Friends we look at our hands, we look at the mess we have made with our hands, and let’s face it, it is a big mess.  And there is nothing we can do about it.  No amount of water could wash our hands clean from the stains and the sins that are left because of all that we have done.  We know we are dirty.  We know we need to be clean.  We want our conscience to be silenced, to keep quiet and leave us alone but there is no way we can keep it from accusing us.  Because your conscience is right.  We have sinned.  WE are guilty.
We are guilty, but Jesus was not.  Jesus lived his life with no sin what so ever.  He was pure and clean and holy from the moment he was conceived.  There was no sin, no evil in him that could defile his conscience.  His hands.  His hands were holy and clean, there was no violence in them, no jealousy, never an impure or selfish touch.  Always his hands were used to love, to help, to heal, Jesus had clean hands.  And so when he performed his works, they were truly works of love.  When Jesus used his hands, those sin free hands of Jesus, he fed the hungry and picked up the lame so that they could walk, he touched the eyes of the blind man so that he could see.  And his motives were pure, filled with love, not some effort to compensate for his own sin, only to love.  And when he walked through the streets and saw those he came to save, it was not to compare.  It was not to point out the sins of others, it was not to condemn.  In fact, when an adulterous woman was brought before him and all those who would have thrown stones were gone because of their own guilty conscience, Jesus did not condemn her.  Jesus let her go free.  “Go and sin no more” he said.  And so the hands of Jesus, the healing hands, the forgiving hands, the helping hands were perfectly clean. 
But what about you?  What about your guilt and your guilty conscience?
The Book of Hebrews says of Jesus that “He entered once for all into the holy places, not by means of the blood of goats and calves but by means of his own blood, thus securing an eternal redemption. For if the blood of goats and bulls, and the sprinkling of defiled persons with the ashes of a heifer, sanctify for the purification of the flesh, how much more will the blood of Christ, who through the eternal Spirit offered himself without blemish to God, purify our conscience from dead works to serve the living God.”   (Hebrews 9:12-14 ESV)
The perfect and sin free hands of Jesus that had only been used for good and never evil were stretched out by Roman executioners.  They were secured in place and then pierced through with spikes.  And then, the perfect hands of Jesus began to bleed.  Blood flowed from the hands of Jesus so that he could cover and clean the sins that were committed by your hands.  Your hands are dirty.  Jesus hands are clean.  Jesus’ hands bled to offer himself to God and to purify your conscience. 
Hebrews 10 says, “Therefore, brothers, since we have confidence to enter the holy places by the blood of Jesus, by the new and living way that he opened for us through the curtain, that is, through his flesh, and since we have a great priest over the house of God, let us draw near with a true heart in full assurance of faith, with our hearts sprinkled clean from an evil conscience and our bodies washed with pure water.” (Hebrews 10:19-22 ESV)

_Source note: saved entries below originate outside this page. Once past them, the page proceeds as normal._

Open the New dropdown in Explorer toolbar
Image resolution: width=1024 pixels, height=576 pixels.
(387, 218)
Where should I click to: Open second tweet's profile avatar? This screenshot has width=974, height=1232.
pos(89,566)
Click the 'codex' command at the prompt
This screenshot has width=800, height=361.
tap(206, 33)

The Pharisees and the Jews according to the traditions of the elders and in an attempt to compensate for their guilt spent their time washing and baptizing their hands and their pots and pans and cups and utensils hoping that this baptizing would make them clean.  It didn’t.  It was a washing done with dirty hands.  But you have been washed and made clean by Jesus himself.  Those same hands that were used to help and to heal, that were pierced through with nails were used to wash you in your baptism.
A self-baptism a self-cleaning can’t ever do the job, you need to be cleansed by Jesus.  And so he does, he did.  When you were baptized your heart was sprinkled clean from a bad conscience as your body was washed with water.  The Lord did this for you.
A bad conscience is a terrible thing.  It fills us with guilt and it tortures us and terrifies us.  It destroys our relationships and tears apart families and homes and relationships and friendships.  But Jesus heals them.  Jesus heals bad consciences by taking away the sin and by cleansing the sinner.  Your sin is washed away and you are clean.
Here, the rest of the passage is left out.